• Dataset records:
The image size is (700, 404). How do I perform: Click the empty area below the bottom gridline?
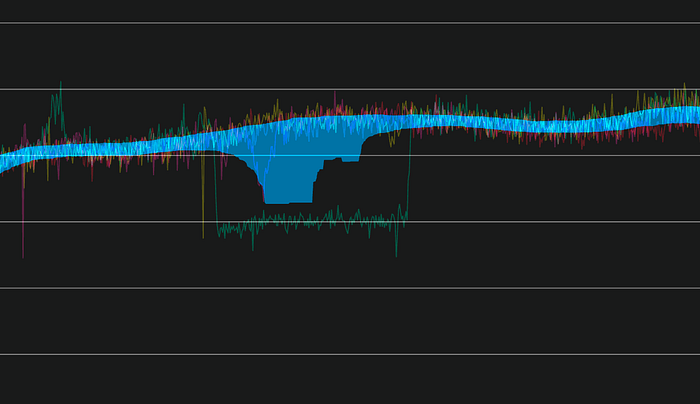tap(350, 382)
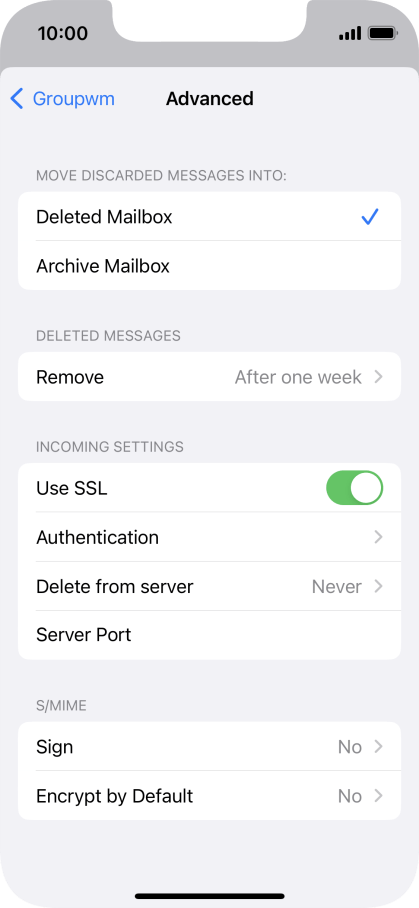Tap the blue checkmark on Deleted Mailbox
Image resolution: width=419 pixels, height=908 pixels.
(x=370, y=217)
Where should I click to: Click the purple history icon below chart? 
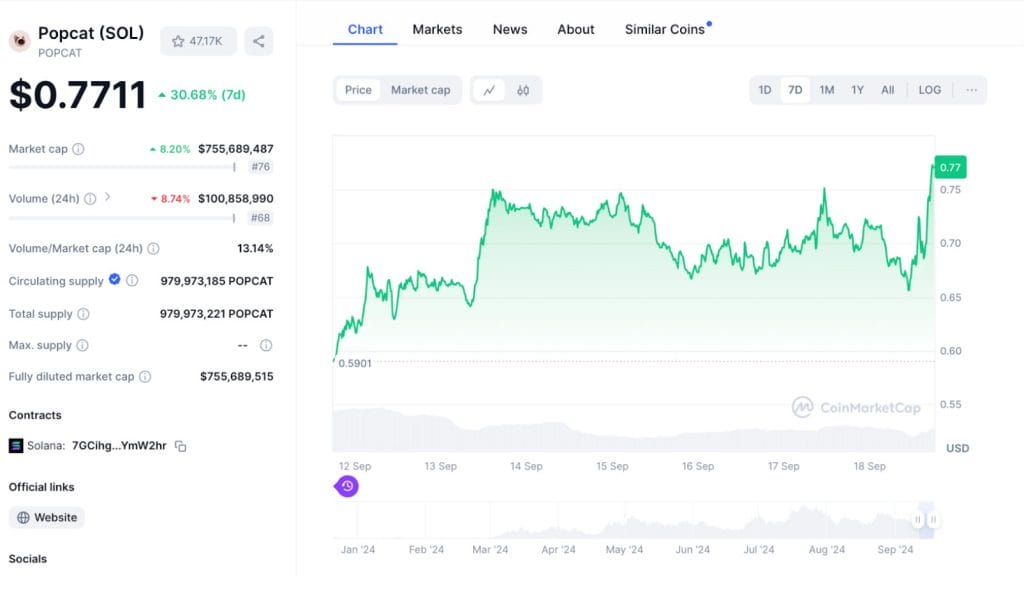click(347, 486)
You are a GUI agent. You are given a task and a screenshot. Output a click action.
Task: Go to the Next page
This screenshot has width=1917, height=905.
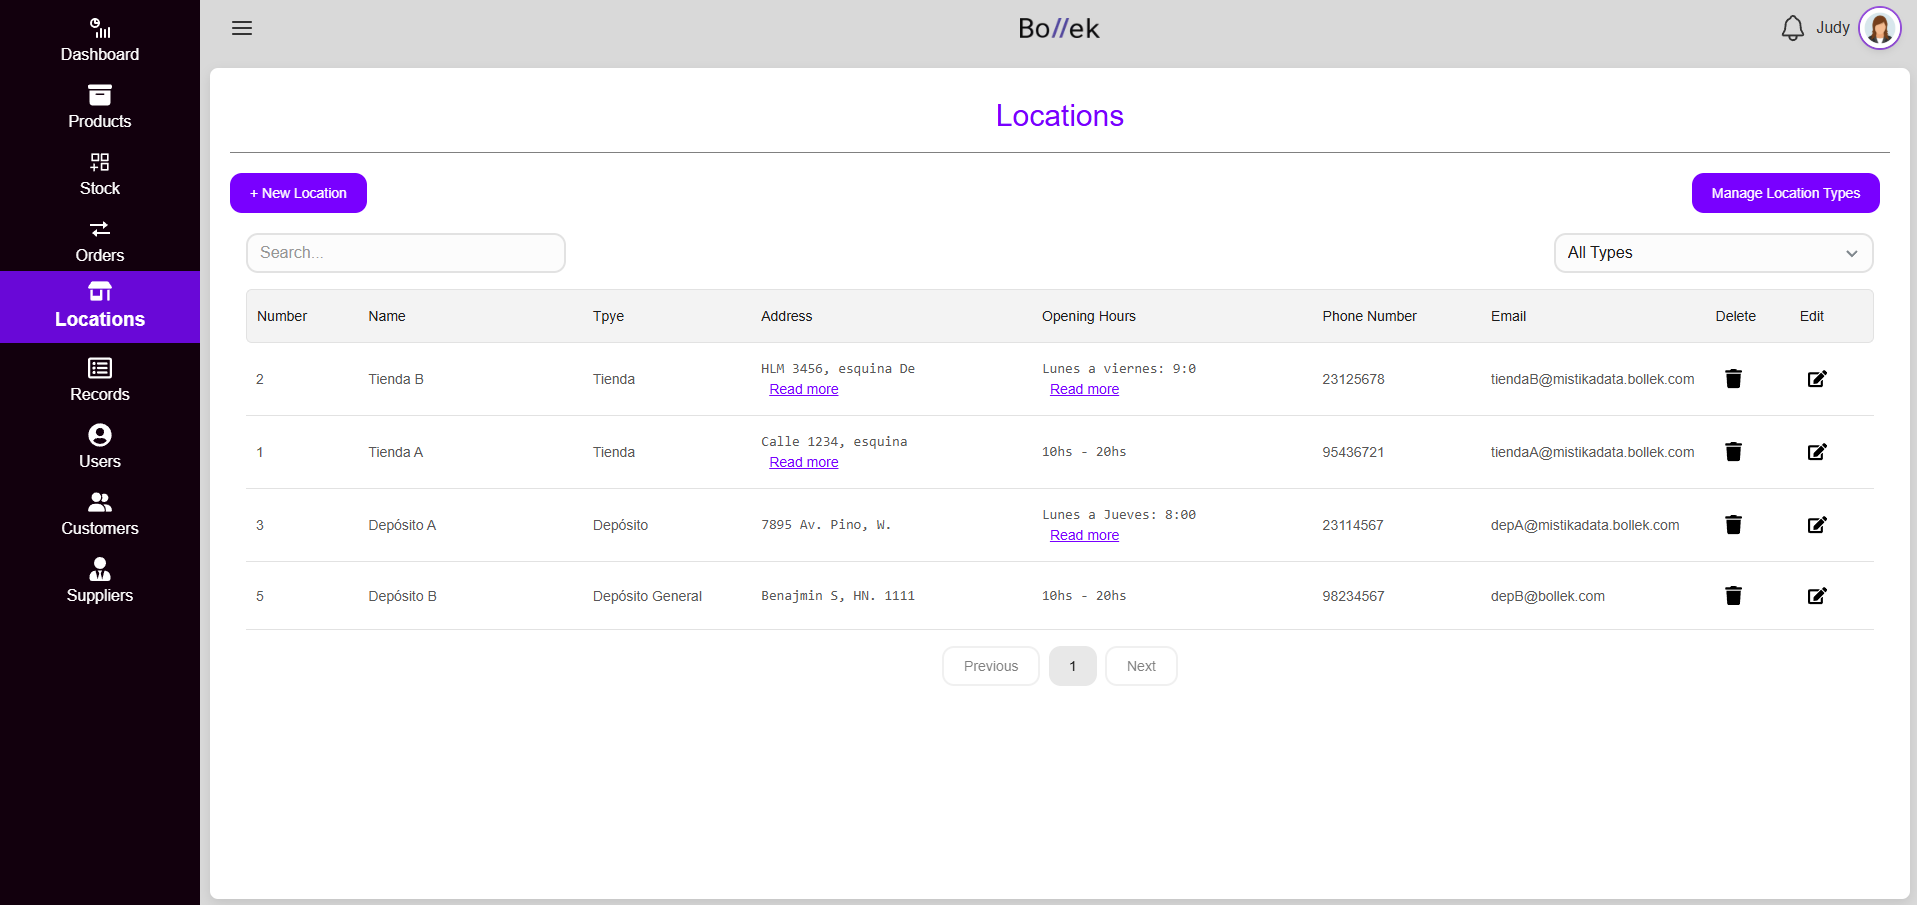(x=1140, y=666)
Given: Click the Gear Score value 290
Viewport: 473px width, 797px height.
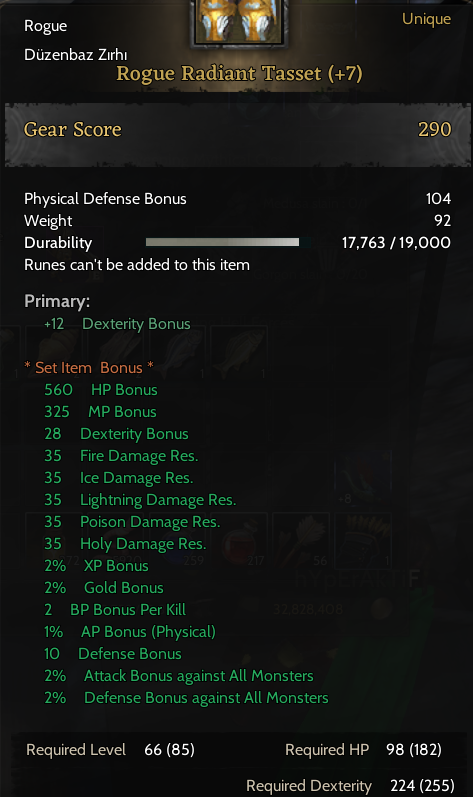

• The task:
Everything from the line holding "This screenshot has width=1917, height=905." through the last line of the listing should be written out exactly, except for the pictures.

• Answer for the task:
This screenshot has width=1917, height=905.
(x=1140, y=666)
Given: Click the Gear Score value 290
Viewport: 473px width, 797px height.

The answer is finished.